Iron Supplementation in ACE Inhibition as a Treatment for Cough: Is It Really Inoffensive?
To the Editor:
I enjoyed learning from the article by Lee et al1 about the possible relationship between ACE-inhibitor cough and the NO synthase (NOS) system. During the past decade, there has been some accumulation of data relating NOS to cardiovascular diseases and endocrinic effects. This enzyme, which is usually expressed in skeletal muscle and vascular endothelium, when knocked out in eNOS−/−mice has been shown to cause not only hypertension but also insulin resistance and hyperlipidemia, metabolic derangements not found in other hypertension model mice and rats.2 Sustained hyperinsulinemia in rats was shown to cause insulin resistance, hypertension, and impairment of eNOS activity. Further inhibition of eNOS by a specific inhibitor in these rats increased the severity of their systolic blood pressure (from 134 to 158 mm Hg with insulin alone and to 175 mm Hg with extra eNOS inhibition).3 A further study by Duffy et al,4 published a few months ago, found in patients with coronary disease, a decrease in forearm resistance of vessels when treated by an iron chelator (deferoxamine). This effect was abolished by eNOS inhibitor and was not achieved by nitroprusside or other antioxidants.

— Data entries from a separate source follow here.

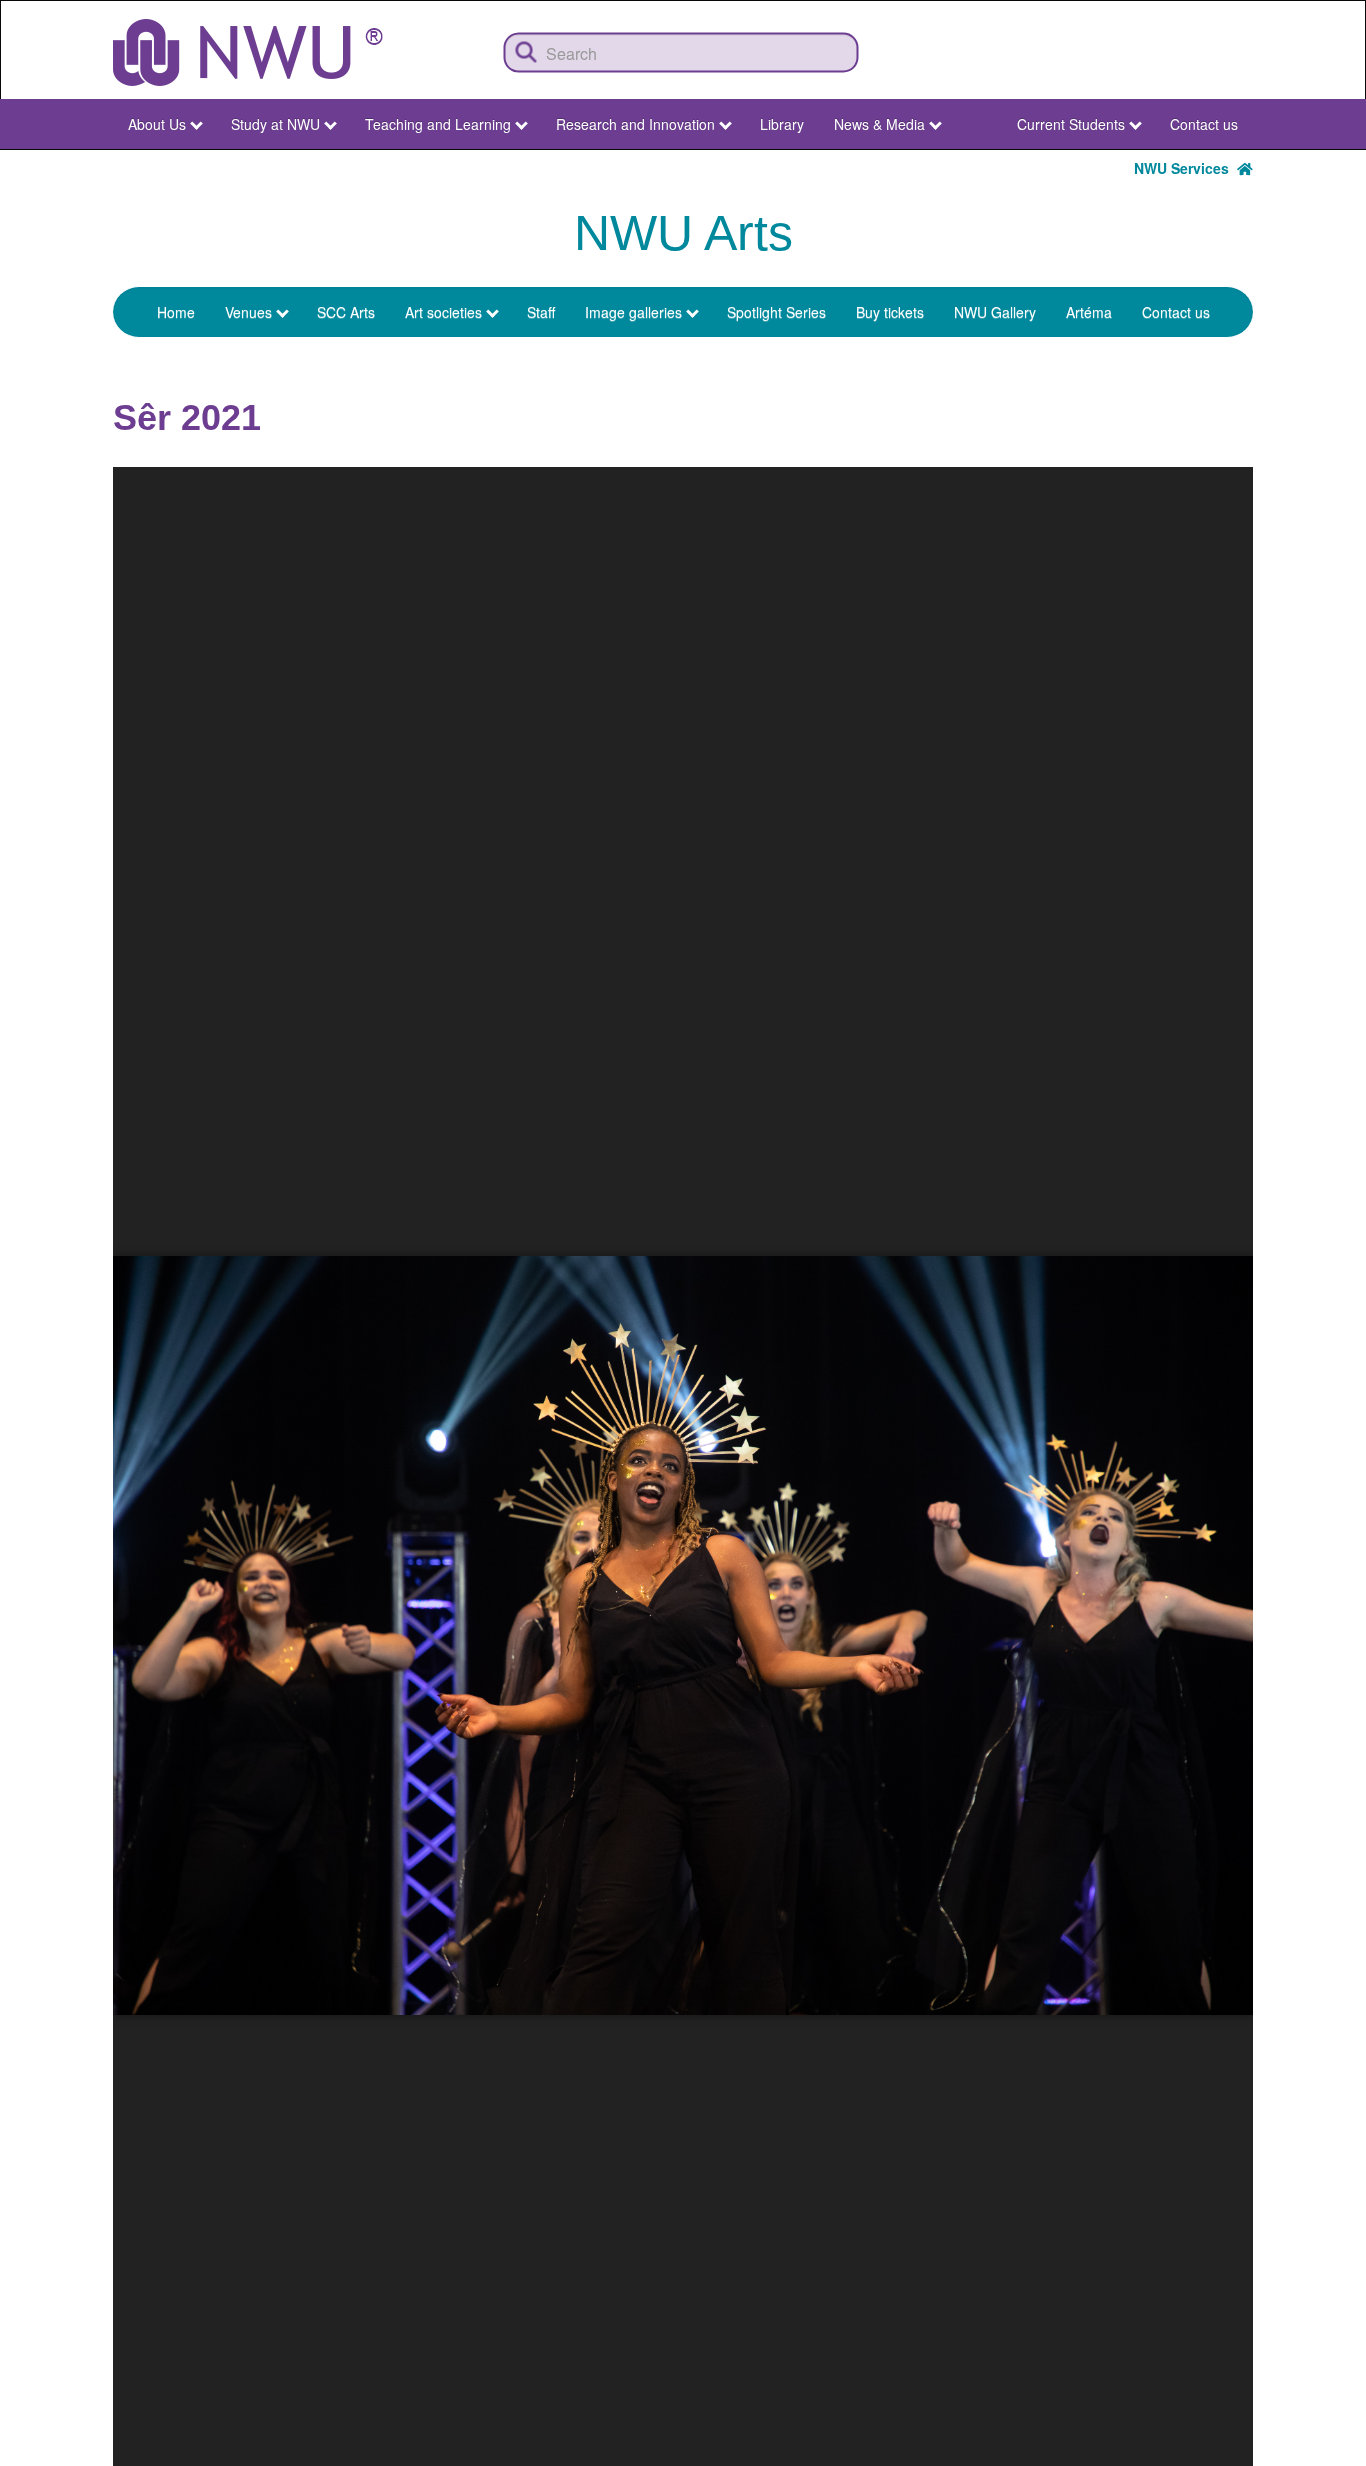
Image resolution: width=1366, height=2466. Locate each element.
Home (176, 312)
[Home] (248, 52)
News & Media (879, 124)
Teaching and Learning (438, 124)
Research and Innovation (635, 124)
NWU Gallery (995, 312)
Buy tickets (890, 312)
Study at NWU (275, 124)
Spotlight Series (776, 312)
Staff (541, 312)
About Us (157, 124)
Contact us (1204, 124)
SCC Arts (346, 312)
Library (782, 124)
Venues (248, 312)
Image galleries (633, 312)
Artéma (1089, 312)
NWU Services (1185, 168)
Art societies (443, 312)
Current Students (1071, 124)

In light of these new publications and other accumulative data in the past few years relating to major role of eNOS in cardiovascular morbidity and possibly the groundstone for the understanding of the etiology of the metabolic and vascular X syndrome, one may ponder about the advantages of giving hypertensive patients mega doses of iron or any other NOS inhibitors as a treatment or in research while increasing the risk of coronary heart disease.
Lee SC, Park SW, Kim DK, Lee SH, Hong KP. Iron supplementation inhibits cough associated with ACE inhibitors. Hypertension. 2001; 38: 166–170.
Duplain H, Burcelin R, Sartori C, Cook S, Egli M, Lepori M, Vollenweider P, Pedrazzini T, Nicod P, Thorens B, Scherrer U. Insulin resistance, hyperlipidemia and hypertension in mice lacking endothelial nitric oxide synthase. Circulation. 2001; 104: 342–345.
Duffy SJ, Biegelsen ES, Holbrook M, Russell JD, Gokce N, Keaney JF Jr, Vita JA. Iron chelation improves endothelial function in patients with coronary disease. Circulation. 2001; 103: 2799–2804.
Dr Lev has asked if there is anything to comment on regarding the association between NO synthase (NOS) and hypertension. As far as we know, the association between in vivo NO production by NOS and hypertension has been demonstrated in some animal studies, but there is a lack of evidence about the association in humans.1 Despite this fact, we understand that there can be some anecdotal concerns on inhibition of NOS that may bring about increase in blood pressure.
However, as we have pointed out in our report, there were no significant changes in blood pressure in our subjects with hypertension by iron supplementation, and no other significant side effects, including cardiovascular ones, were noted with the medication. We think that the amount of iron our subjects received was not large enough to bring about any detrimental effects. Although if higher doses of iron will be needed, concern on increment of long-term cardiovascular effects with iron accumulation may be substantial as we do not know the appropriate dose of iron for complete abolishment of ACE inhibitor-induced cough yet (near-complete disappearance occurred in 3 among 10 subjects). But that is a subject that needs further studies.
A more important point is that although the inhibition of cough by iron supplementation was substantial in our study, the association between this phenomenon and NOS inhibition still needs further confirmation. We think that this sort of concern should be brought about after further studies have revealed the true mechanism behind this phenomenon, as there may well be other explanations of it.
Dr Lev has also asked us to comment on the ethical point of view regarding the “high” dose of iron to patients with hypertension. As we have pointed out above and in our paper, we have reviewed the changes in blood pressure in our patients with hypertension and found out no significant changes in any of them. Although it is true that the dose of iron we administered is higher than the daily requirement, we do not consider it to be of a “mega” dose that can lead to significant accumulation of iron. In fact, as we have revealed in our paper, the ferritin levels of our subjects increased slightly after the 4-week administration of iron, but the change did not show any statistical significance. Furthermore, our study was ethically approved by the ethical committee of our institute, not to mention the fact that all of our subjects gave informed consent agreeing to inclusion in our study.